St Ledger was elected to the Senate at the 1906 federal election, winning a six-year term commencing on 1 January 1907 (later extended by six months pursuant to a constitutional amendment). He was elected on a ticket as one of three candidates endorsed by the Queensland Central Anti-Socialistic Council, alongside Thomas Chataway Robert Sayers. He joined the Anti-Socialist Party in parliament.

St Ledger served on the Standing Orders Committee from 1907 to 1913. In parliament he was known as an articulate speaker, with the Brisbane Courier praising "his eloquence and his diction" and Melbourne's Punch stating "is no debate so wearisome but Senator St Ledger will find something new to say, and say it at the greatest possible length". Although he had occasionally criticised Prime Minister Alfred Deakin, St Ledger following the rest of the Anti-Socialist Party into the new Deakin-led Liberal Party in 1909. He was defeated for re-election at the 1913 federal election with his term ending on 30 June 1913. He remained in Melbourne after his defeat and returned to his legal practice.

===Political views===
St Ledger was "a stern critic of all forms of socialism". He was a leading parliamentary critic of the Australian Labor Party (ALP) and opposed what he viewed as the socialistic policies of compulsory arbitration and state-owned enterprises. In 1909 he published Australian Socialism: An Historical Sketch of its Origin & Developments, an anti-socialist tract. His second book Federation or Unification? Some Problems of the Australian Commonwealth and their Solution contained "a pungent criticism of what he perceived as the unconstitutional growth of Commonwealth power over that of the states".
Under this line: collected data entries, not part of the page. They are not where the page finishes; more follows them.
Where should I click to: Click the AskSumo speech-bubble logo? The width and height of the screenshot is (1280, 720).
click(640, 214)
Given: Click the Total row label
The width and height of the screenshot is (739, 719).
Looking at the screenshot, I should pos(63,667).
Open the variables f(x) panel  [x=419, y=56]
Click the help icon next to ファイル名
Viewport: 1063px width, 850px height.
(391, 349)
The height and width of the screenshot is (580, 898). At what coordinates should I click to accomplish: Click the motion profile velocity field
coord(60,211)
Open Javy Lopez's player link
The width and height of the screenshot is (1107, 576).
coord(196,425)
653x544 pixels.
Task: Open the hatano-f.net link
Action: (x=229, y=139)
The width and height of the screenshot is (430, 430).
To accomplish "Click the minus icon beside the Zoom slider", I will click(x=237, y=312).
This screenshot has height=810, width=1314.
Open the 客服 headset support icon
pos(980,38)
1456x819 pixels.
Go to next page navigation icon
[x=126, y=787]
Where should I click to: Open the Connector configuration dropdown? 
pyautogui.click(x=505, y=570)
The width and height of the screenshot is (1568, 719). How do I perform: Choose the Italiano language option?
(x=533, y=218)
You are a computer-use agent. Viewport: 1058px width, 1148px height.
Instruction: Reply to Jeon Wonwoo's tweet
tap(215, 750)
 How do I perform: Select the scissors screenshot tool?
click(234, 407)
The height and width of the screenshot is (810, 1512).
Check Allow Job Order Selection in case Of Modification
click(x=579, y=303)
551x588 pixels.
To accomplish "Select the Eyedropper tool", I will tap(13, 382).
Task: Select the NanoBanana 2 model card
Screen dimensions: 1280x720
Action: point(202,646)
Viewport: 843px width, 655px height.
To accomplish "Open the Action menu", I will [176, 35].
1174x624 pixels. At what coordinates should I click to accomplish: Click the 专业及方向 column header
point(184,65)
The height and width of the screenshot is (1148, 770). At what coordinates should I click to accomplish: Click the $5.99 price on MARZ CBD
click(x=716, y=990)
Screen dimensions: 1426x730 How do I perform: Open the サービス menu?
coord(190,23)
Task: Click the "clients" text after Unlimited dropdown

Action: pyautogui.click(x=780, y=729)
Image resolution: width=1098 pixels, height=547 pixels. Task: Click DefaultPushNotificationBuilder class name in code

Despite his earlier advocacy of teachers' unions, St Ledger became increasingly critical of the labour movement. He used parliamentary questions to compile statistics on trade unions and the Commonwealth Court of Conciliation and Arbitration. In 1911 he stated that industrial arbitration had failed in Australia and that governments should return to previous methods of dealing with strikes and industrial action.

==Personal life==
In 1893, St Ledger married Mary Helena Baker, with whom he had four children. He was a foundation member of the Queensland Irish Association and served on its committee for the commemorations of the Irish Rebellion of 1798.

St Ledger died on 17 April 1929 at his home in Armadale, Victoria.